WORK TO COMPLETE:
Return exactly the lines from the one containing "The width and" through the last line of the records below, both included, and leave out any pictures.

===== EXERCISE INPUT

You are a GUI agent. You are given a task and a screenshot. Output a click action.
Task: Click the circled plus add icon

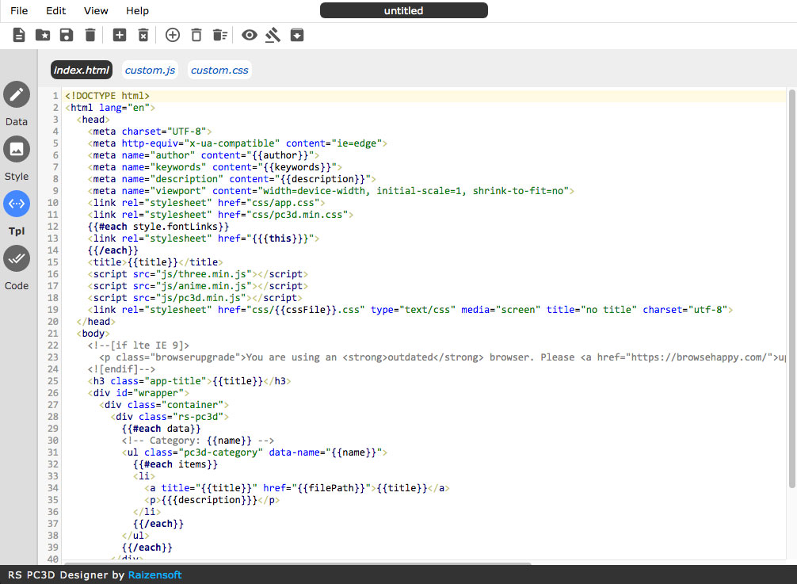[172, 35]
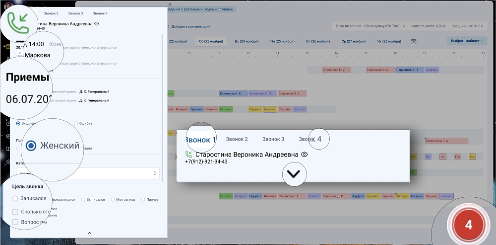
Task: Select the Пн (25 ноября) day tab
Action: (x=282, y=41)
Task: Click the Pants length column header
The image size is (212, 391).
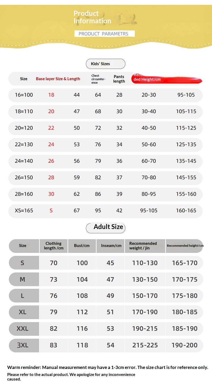Action: click(x=119, y=79)
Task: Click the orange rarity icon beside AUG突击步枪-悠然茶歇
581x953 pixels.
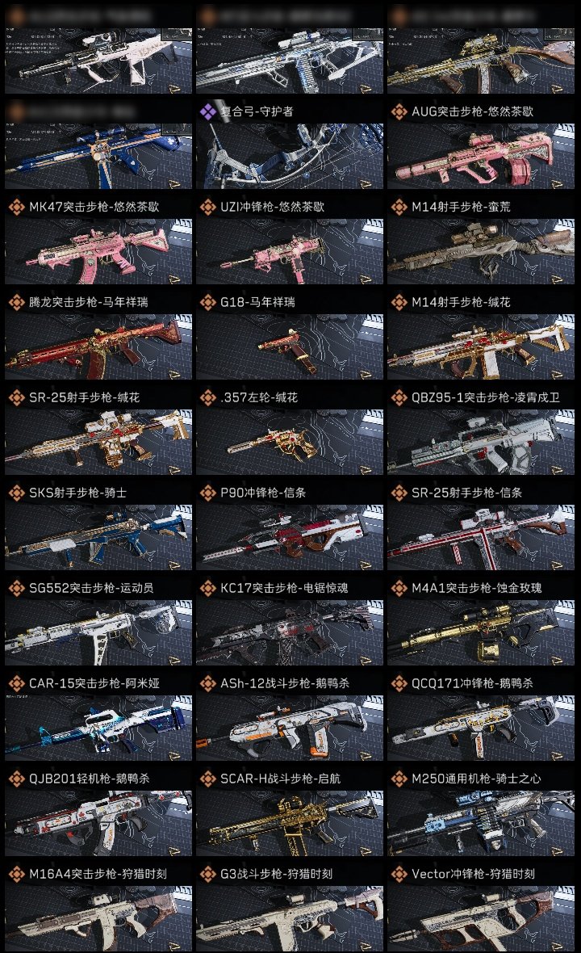Action: (x=399, y=111)
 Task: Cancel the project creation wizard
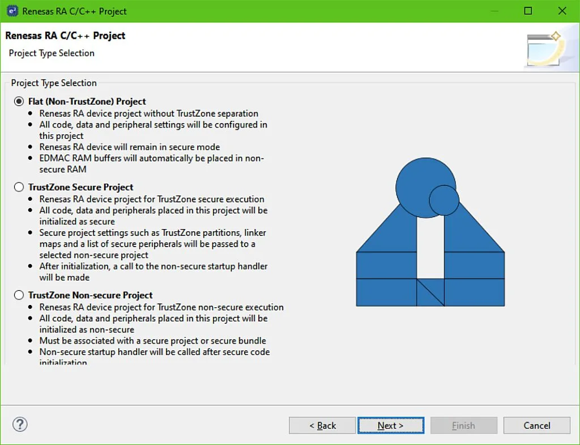(x=536, y=425)
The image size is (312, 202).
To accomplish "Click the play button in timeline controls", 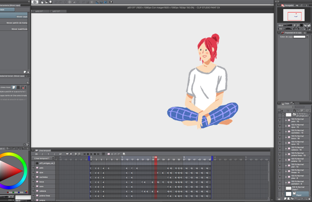I will (x=91, y=154).
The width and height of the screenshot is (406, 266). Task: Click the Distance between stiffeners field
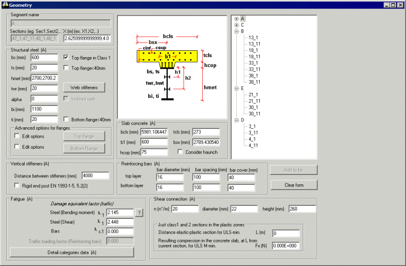[x=94, y=175]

==========

EXERCISE RESPONSE:
The width and height of the screenshot is (406, 266). Task: Click the Distance between stiffeners field
[x=94, y=175]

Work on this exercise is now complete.